Saunton Sands’ expansive scenery means that it has often been used for filming. In “A Matter of Life and Death” David Niven was washed up on to Saunton Sands, Robbie Williams’ “Angels” video was also filmed there and it pretended to be Normandy in Pink Floyd’s “The Wall” (it was also used for their “A Momentary Lapse of Reason” album cover).

The facilities are excellent. There is a large car park (the cost is seasonal but roughly £3 to £6 depending on the month and time of day you arrive), toilets with outdoor showers for rinsing yourself and your wetsuit, The Sands Cafe / Restaurant, Beach shop and cafe and, maybe most importantly, Surfed Out surf shop and hire centre. The beach is very safe which makes it a great choice if you’re learning to surf.

To get to Saunton Sands turn right out of Kingsacre House and follow Saunton Road for a mile and a half, where the car park will be signed to your left.


Woolacombe is about four miles from Kingsacre House. The beach at Woolacombe is one of our ‘blue flag’ beaches and the ‘main beach’ is essentially just over two miles of beautiful sand with Putsborough Sands at the other end.

Woolacombe itself has great facilities, pubs, restaurants, shops and surf equipment hire. There are lots of parking options, public toilets near the beach and there is disabled beach access.

Putsborough Sands

Putsborough Sands beach is another beautiful and popular local beach. Facilities include a cafe/shop and public toilets. Woolacombe and Putsborough are essentially the same bay and one long sandy beach (with Woolacombe at the North end and Putsborough to the south).
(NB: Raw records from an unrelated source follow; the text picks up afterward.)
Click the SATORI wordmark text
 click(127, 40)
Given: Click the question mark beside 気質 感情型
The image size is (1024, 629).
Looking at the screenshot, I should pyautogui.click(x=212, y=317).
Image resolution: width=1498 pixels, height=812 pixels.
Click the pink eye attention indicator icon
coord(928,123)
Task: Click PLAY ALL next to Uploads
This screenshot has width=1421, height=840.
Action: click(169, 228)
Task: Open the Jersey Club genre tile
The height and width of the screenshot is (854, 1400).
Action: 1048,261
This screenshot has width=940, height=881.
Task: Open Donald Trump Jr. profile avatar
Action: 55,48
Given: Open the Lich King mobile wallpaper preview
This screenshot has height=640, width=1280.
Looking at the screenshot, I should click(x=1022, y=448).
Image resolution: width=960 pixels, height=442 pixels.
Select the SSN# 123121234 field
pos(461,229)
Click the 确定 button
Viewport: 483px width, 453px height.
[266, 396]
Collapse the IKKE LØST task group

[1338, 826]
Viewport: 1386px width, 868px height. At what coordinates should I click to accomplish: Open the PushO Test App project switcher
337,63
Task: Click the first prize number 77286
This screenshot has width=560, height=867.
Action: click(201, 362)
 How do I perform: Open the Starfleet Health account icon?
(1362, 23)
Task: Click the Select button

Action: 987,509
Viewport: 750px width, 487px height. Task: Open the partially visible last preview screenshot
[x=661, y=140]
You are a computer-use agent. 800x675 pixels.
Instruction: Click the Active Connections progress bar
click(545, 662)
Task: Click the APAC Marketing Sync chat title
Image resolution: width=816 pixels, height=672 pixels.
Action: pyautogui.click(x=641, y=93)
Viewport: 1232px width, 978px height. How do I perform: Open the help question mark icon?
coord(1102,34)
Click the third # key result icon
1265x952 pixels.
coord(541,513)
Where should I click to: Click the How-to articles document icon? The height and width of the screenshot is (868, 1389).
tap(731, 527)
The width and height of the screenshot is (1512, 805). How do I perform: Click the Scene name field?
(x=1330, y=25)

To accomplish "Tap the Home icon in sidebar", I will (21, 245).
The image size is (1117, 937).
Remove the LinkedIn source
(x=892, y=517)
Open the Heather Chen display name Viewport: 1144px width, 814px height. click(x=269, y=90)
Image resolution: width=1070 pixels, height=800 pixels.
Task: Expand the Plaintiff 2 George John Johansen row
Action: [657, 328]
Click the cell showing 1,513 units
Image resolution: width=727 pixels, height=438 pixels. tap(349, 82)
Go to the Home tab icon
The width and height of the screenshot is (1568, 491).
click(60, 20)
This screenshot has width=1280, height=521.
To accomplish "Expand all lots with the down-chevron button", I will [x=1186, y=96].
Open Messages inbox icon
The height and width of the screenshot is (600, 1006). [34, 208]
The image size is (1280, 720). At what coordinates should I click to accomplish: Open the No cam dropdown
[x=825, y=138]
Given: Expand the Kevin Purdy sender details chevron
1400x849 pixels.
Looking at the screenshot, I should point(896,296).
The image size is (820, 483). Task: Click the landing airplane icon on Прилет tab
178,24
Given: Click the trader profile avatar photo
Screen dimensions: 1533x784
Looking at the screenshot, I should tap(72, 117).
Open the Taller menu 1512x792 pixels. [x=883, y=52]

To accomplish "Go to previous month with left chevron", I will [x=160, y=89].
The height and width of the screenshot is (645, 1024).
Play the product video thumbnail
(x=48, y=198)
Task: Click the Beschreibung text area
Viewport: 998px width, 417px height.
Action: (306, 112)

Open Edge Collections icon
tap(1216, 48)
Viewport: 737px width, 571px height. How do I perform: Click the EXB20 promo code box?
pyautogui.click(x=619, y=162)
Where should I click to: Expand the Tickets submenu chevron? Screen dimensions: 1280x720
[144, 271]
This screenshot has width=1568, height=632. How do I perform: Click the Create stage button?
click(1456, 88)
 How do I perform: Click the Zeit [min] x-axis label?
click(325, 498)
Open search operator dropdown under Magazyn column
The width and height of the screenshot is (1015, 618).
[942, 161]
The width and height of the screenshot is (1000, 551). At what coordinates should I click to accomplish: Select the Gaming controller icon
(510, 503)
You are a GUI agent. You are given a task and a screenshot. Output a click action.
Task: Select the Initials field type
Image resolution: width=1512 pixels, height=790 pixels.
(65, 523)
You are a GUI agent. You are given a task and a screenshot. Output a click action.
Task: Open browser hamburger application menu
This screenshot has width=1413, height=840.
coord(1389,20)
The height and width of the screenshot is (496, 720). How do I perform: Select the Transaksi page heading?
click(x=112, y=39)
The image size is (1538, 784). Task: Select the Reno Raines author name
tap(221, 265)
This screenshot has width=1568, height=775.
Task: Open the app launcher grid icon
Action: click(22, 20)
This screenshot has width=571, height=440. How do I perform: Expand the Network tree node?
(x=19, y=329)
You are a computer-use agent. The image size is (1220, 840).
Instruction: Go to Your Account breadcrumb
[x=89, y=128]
One issue with Putsborough is the approach along long winding single lane roads. These can become gridlocked during the busiest summer days so we’d advise against arriving at Putsborough on a hot summer afternoon when most people will be leaving.

Here is a link to: Putsborough Sands’ website which has lots more information about the beach and how to get there.

Croyde Bay

Croyde Bay is perhaps the most renowned beach for it’s surfing. With lifeguards May to October and the host of local surf shops and hire centres Croyde is a great place to learn to surf. When the swell’s good Croyde can have some great A-Frame peaks and the reef on the north side of the bay can produce some nice rights. If you’re at the stage when you’re just starting to paddle to the outside and the waves are good – try your hardest to keep out of the way of other surfers and use good surfing etiquette. Croyde Bay can get very busy with surfers in the summer (as do all the well known local breaks).

The bay itself is just a mile further on from Saunton Sands and has the National Trust’s Baggy Point on the other side which is a lovely place for a walk.

Since 1999 Croyde has hosted the annual Goldcoast Oceanfest (surfing and music festival) on the weekend closest to the summer solstice.